The Little Plane
I think about “Little Plane” a lot. The sixth track of Simulation Avenue, I don’t know what really happened here. It has no real precursor in my catalog that may have suggested a song like this was coming. The closest is a song called “Next Stop” that I wrote for Something with Trees back in 2012 that never got recorded. But even then, “Little Plane” runs —or flies, I suppose—circles around that song.
I love “Little Plane.” I love the ambience, the sparse lyrics not unlike the feeling of flying through an empty, desolate sky. I love the vibrato setting that my amplifier had, and how my electric guitar sounded through it —like the music itself was feeling the vibration of the plane’s engine. I love the rasp of my vocals at certain points, and I love the four-note, electric descent in the instrumental bridge that brings the song back to its root. It feels like, arguably, the most realized piece of music I have ever composed. Yet, I feel I can barely take credit for any of it.
There is an old adage among artists that suggests we are simply the conduit for the work we create, as if a piece of art has always existed out in the cosmos, and we are nothing but the entity that brings it out into tangible reality.

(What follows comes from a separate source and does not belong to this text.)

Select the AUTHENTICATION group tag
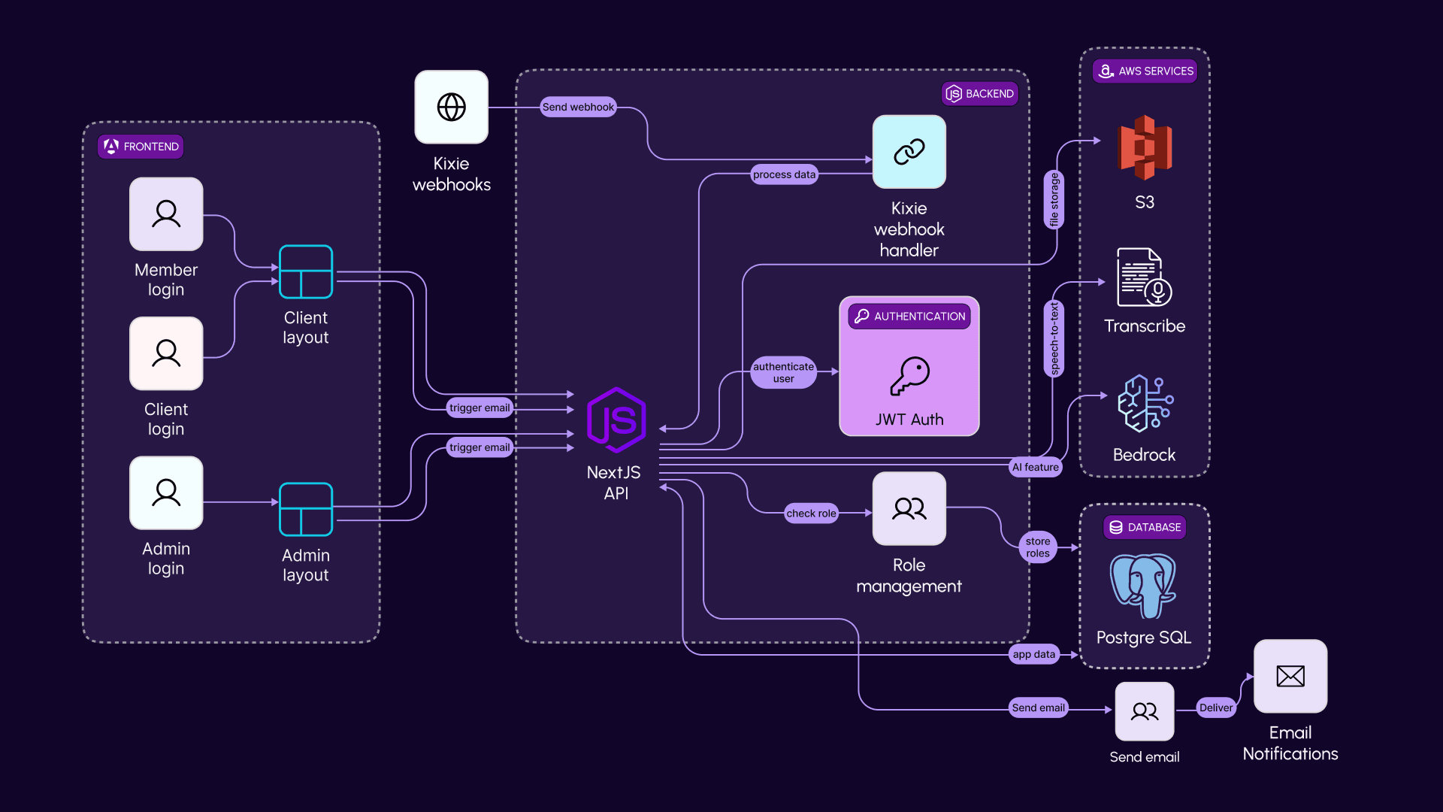 [x=909, y=317]
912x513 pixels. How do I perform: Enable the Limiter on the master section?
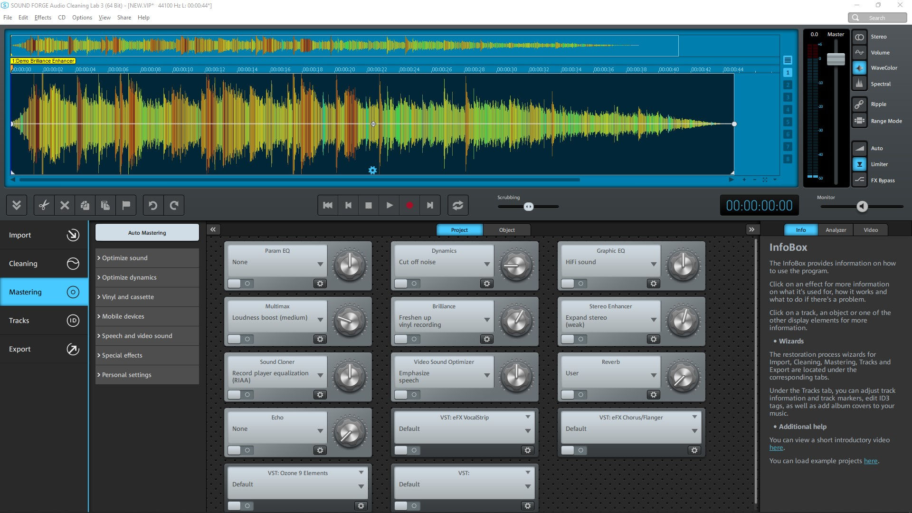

Even on my most mystical days (which is often), I don’t know that I believe that exact thing, but no matter how I push back against it, I can’t argue away just how inexplicable the creative process is sometimes. Things materialize from nowhere, fit together in ways your conscious mind couldn’t have ever dreamed, and, sometimes, in absence of any other viable explanation, you just get lucky.
It might simply reflect the immense complexity of our brains, and our capacity to rapidly link ideas, images, feelings, and words into an infinite number of ways. So as each piece of art comes together, line by line, note by note, brushstroke by brushstroke, our brains constantly refresh what the piece is. By the time you reach the end, you’ve hit the metaphorical refresh button a countless number of times. The first line or brushstroke may link with the second, but how can anyone predict how the first line or brushstroke will link with the sixty-fourth, or the three-hundred-and-nineteenth?
I think that’s why a finished piece of art can feel so foreign to its creator. Whatever it is must be grossly separate from what it was, or was supposed to be. Then the brain kicks in again, trying to reconcile those disparate ideas, again synthesizing something new. A vast majority of my song subjects were unknown to me at the time of their writing, but those songs all have a meaning to me now, long after their composition settled, and my brain synthesized a new meaning.
I can’t tell you where “Little Plane” came from beyond one line: “Just five more to fly.” A veiled reference to Joseph Heller’s Catch-22, this line is in reference to the claim that Yossarian and co. need only to fly five more missions to be allowed to go home, which, like all things in Catch-22, is total nonsense. Why that line sparked an entire song, I haven’t the slightest, but the spirit of it seemingly endured, as I have had multiple people ask me if the song is about World War II. As that is where and when Catch-22 is set, I guess the answer is yes.
The image of the little plane was such a self-referential choice, which, in the spirit of this writing, I had no idea of as I was writing it. That “Little Plane” appeared on the first collection of songs I recorded myself, full of limitations, has always felt so incredibly appropriate that I can’t help but suspect that same mystical hand as being at the spigot. The little plane is my enterprise: Small, efficient, limited, but, ultimately, functional.